[Start of section]

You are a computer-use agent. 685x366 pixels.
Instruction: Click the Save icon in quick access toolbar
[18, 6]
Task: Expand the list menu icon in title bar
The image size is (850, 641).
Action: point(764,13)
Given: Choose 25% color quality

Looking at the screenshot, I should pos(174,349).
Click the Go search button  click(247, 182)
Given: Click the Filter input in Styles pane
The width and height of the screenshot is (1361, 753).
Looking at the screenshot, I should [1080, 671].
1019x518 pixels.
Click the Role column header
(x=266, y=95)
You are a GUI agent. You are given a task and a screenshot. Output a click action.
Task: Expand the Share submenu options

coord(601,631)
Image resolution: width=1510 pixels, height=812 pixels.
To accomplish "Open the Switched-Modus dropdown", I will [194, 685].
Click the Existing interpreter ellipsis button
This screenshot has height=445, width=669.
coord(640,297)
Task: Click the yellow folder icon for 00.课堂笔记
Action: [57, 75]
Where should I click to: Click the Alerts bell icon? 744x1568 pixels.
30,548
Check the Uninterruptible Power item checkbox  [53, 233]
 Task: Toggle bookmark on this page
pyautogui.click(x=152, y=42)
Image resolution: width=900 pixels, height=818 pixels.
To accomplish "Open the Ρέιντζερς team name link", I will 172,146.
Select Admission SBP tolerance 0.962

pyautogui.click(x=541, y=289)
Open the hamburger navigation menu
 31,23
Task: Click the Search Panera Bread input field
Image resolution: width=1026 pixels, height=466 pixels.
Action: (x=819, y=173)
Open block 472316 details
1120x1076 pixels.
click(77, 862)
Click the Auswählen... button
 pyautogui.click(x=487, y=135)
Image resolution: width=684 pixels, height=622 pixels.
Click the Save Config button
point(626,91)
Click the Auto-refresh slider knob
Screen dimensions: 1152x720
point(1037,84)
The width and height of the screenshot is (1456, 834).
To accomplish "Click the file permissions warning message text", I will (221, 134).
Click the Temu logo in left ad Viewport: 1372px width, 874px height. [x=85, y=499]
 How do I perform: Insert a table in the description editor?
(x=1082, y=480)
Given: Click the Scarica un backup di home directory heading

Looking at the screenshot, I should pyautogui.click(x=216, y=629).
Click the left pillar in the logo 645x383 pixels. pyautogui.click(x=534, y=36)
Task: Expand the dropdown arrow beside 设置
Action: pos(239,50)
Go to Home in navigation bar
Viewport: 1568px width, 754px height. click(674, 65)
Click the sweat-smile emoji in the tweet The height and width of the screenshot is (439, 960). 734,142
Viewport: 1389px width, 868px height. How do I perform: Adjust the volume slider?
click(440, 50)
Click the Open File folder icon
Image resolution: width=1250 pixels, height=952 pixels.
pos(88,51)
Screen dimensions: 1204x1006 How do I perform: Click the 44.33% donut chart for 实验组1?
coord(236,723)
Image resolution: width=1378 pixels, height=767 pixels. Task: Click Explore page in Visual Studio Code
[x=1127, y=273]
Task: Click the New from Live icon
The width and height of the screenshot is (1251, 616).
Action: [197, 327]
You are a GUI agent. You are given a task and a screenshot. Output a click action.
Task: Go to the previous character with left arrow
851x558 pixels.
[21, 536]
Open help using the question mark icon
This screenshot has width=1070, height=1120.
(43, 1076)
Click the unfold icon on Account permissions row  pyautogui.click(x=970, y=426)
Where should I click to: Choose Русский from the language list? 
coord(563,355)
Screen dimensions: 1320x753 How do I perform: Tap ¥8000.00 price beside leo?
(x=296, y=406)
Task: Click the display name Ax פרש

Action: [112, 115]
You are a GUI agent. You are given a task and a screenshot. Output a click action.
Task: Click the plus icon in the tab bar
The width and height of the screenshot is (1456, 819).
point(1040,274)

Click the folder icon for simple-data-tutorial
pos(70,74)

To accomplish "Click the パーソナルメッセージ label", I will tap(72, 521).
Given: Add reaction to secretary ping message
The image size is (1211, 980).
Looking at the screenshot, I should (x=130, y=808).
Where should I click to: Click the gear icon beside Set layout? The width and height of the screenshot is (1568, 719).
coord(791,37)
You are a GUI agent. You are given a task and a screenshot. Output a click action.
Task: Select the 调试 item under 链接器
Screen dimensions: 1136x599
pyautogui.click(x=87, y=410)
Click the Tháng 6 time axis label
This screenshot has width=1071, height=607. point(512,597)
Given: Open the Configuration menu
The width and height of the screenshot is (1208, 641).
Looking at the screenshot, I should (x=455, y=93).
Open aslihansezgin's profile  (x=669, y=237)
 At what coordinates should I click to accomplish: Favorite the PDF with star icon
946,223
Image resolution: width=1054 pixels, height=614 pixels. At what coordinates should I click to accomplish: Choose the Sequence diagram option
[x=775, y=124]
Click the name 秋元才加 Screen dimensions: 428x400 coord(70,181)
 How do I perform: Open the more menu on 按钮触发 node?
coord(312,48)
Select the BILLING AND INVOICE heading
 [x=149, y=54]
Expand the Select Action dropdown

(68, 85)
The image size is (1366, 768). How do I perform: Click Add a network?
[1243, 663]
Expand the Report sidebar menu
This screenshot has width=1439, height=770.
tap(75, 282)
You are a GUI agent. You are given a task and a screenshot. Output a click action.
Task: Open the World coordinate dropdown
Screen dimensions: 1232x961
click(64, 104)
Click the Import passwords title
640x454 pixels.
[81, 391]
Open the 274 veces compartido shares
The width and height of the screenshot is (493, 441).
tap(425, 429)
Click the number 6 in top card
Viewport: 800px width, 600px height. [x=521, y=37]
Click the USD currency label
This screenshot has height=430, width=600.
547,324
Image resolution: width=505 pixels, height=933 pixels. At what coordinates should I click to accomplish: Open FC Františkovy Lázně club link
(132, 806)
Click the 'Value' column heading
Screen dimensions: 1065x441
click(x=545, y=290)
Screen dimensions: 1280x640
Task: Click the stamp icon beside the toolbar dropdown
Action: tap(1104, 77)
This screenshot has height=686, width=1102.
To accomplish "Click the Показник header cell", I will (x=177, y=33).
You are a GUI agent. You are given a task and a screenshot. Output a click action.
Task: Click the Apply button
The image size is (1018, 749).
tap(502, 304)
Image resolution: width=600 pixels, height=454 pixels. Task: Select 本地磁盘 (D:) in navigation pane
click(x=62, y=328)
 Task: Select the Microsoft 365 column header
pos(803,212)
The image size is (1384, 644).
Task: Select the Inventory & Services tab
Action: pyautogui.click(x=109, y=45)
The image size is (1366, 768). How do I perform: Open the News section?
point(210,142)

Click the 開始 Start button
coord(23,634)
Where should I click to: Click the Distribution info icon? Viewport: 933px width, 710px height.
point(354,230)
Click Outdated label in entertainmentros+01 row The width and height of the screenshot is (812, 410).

[End of section]

Problem requirements:
Set down, exactly as they appear above, all lines from the one that has "Click the Temu" down to the one that has "Task: Click the plus icon in the tab bar", including those two and no others.

Task output:
Click the Temu logo in left ad Viewport: 1372px width, 874px height. [x=85, y=499]
 How do I perform: Insert a table in the description editor?
(x=1082, y=480)
Given: Click the Scarica un backup di home directory heading

Looking at the screenshot, I should pyautogui.click(x=216, y=629).
Click the left pillar in the logo 645x383 pixels. pyautogui.click(x=534, y=36)
Task: Expand the dropdown arrow beside 设置
Action: pos(239,50)
Go to Home in navigation bar
Viewport: 1568px width, 754px height. click(674, 65)
Click the sweat-smile emoji in the tweet The height and width of the screenshot is (439, 960). 734,142
Viewport: 1389px width, 868px height. How do I perform: Adjust the volume slider?
click(440, 50)
Click the Open File folder icon
Image resolution: width=1250 pixels, height=952 pixels.
pos(88,51)
Screen dimensions: 1204x1006 How do I perform: Click the 44.33% donut chart for 实验组1?
coord(236,723)
Image resolution: width=1378 pixels, height=767 pixels. Task: Click Explore page in Visual Studio Code
[x=1127, y=273]
Task: Click the New from Live icon
The width and height of the screenshot is (1251, 616).
Action: [197, 327]
You are a GUI agent. You are given a task and a screenshot. Output a click action.
Task: Go to the previous character with left arrow
851x558 pixels.
[21, 536]
Open help using the question mark icon
This screenshot has width=1070, height=1120.
(43, 1076)
Click the unfold icon on Account permissions row  pyautogui.click(x=970, y=426)
Where should I click to: Choose Русский from the language list? 
coord(563,355)
Screen dimensions: 1320x753 How do I perform: Tap ¥8000.00 price beside leo?
(x=296, y=406)
Task: Click the display name Ax פרש

Action: [112, 115]
You are a GUI agent. You are given a task and a screenshot. Output a click action.
Task: Click the plus icon in the tab bar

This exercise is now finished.